FRAGMENTO PROPORCIONADO:
****************************************
# Duda con disco duro Samsung HD403LJ



## Psyco83 (Dic 17, 2007)

Hola a todos espero que me puedan ayudar con una pequeña duda que tengo con mi nuevo disco duro. Aun no lo he instalado por la razon siguiente:
Tengo un MainBoard ECS que tiene como interfaz para disco duro IDE y Serial ATA v1.0 que lógicamente soporta hasta 1.5Gb/s; lo tenía trabajando con un disco IDE pero quize aprovechar el puerto anteriormente citado por lo que adquirí un disco Samsung HD403LJ de 400Gb/7200RPM/16Mb, la interfaz es SATA pero dice que opera a 3Gb/s ya leí el manual y me dice que descargue un software desde la página de Samsung para poder cambiar la velocidad a la que trabaja pero me surgió la idea de tambien descargarme un manual en español de la misma página y ahi me dice que simplemente le coloque un jumper en un área destinada para eso en el HDD y que el mío si tiene  . Mi duda viene allí ya que no sé que hacer por lo que acudo a uds. por si acaso tengan una experiencia similar para yo poder guiarme. 

Gracias de antemano.

Saludos

P.D. Si no es mucha molestia podrían añadir a su respuesta que les parece el HDD que pude adquirir. Gracias.
       Me olvidaba de comentar que ya busque en Google y no encuentro nada puede ser que no sepa buscar pero no me dio frutos.


----------



## jcea (Dic 17, 2007)

Normalmente la velocidad se "autonegocia". Es como el USB, si enchufas un dispositivo lento a un USB rápido, o al reves, el sistema se ajusta solo (a la velocidad del más lento).

Prueba a conectarlo. Debería funcionar. Y si no lo hace, que lo dudo mucho, no te cargarás nada, no te preocupes.


----------



## Psyco83 (Dic 17, 2007)
****************************************
DATOS PROPORCIONADOS:
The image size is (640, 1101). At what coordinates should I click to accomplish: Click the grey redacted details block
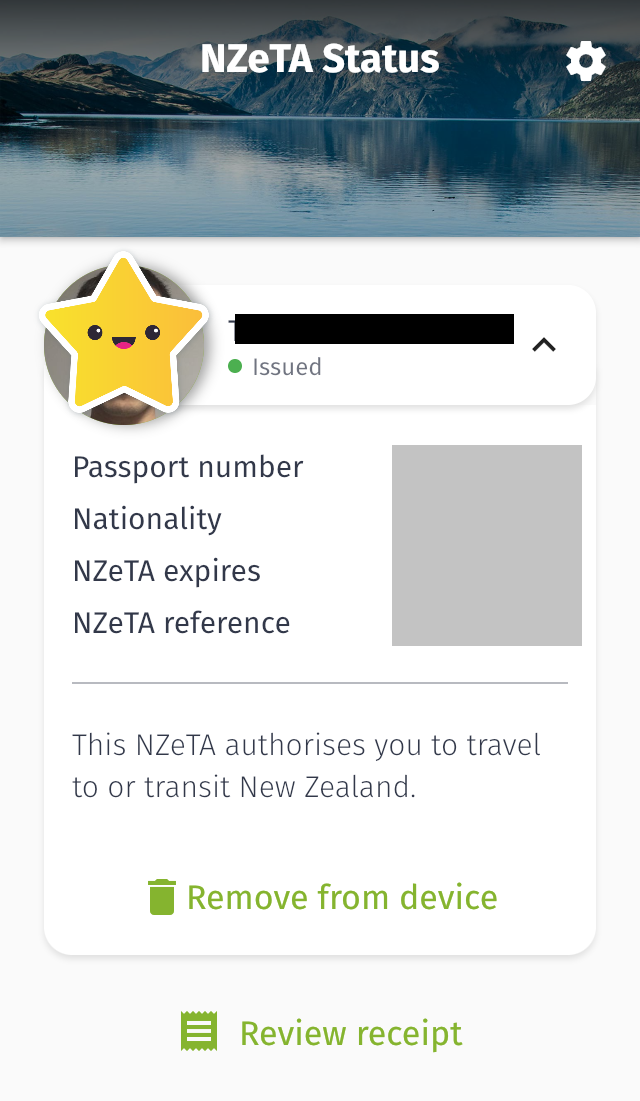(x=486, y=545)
****************************************
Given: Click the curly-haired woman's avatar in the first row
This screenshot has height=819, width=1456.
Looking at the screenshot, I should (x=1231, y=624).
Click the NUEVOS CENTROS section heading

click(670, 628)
****************************************
PARTES DEL EJERCICIO:
A - Pasa a una lista breve el párrafo del hilo que empieza con «Tengo un MainBoard ECS» y conserva sus datos principales.
B - Repite sin cambios el tramo del hilo que va desde "P.D. Si no es" hasta "jcea (Dic 17, 2007)".
Los datos son un material aparte del hilo.

EJERCICIO RESUELTO:
A -
- La placa base ECS tiene conexión para disco duro IDE y Serial ATA v1.0, que soporta hasta 1.5Gb/s.
- Antes usaba un disco IDE, pero quiso aprovechar el puerto SATA.
- Compró un disco Samsung HD403LJ de 400Gb, 7200RPM y 16Mb, con interfaz SATA que funciona a 3Gb/s.
- El manual le indica descargar un programa de la página de Samsung para cambiar la velocidad de trabajo.
- Un manual en español de esa misma página dice que basta con poner un jumper en una zona del disco destinada a eso, y su disco la tiene.
- No sabe qué hacer y pregunta si alguien tuvo una experiencia parecida que le sirva de guía.

B -
P.D. Si no es mucha molestia podrían añadir a su respuesta que les parece el HDD que pude adquirir. Gracias.
       Me olvidaba de comentar que ya busque en Google y no encuentro nada puede ser que no sepa buscar pero no me dio frutos.


----------



## jcea (Dic 17, 2007)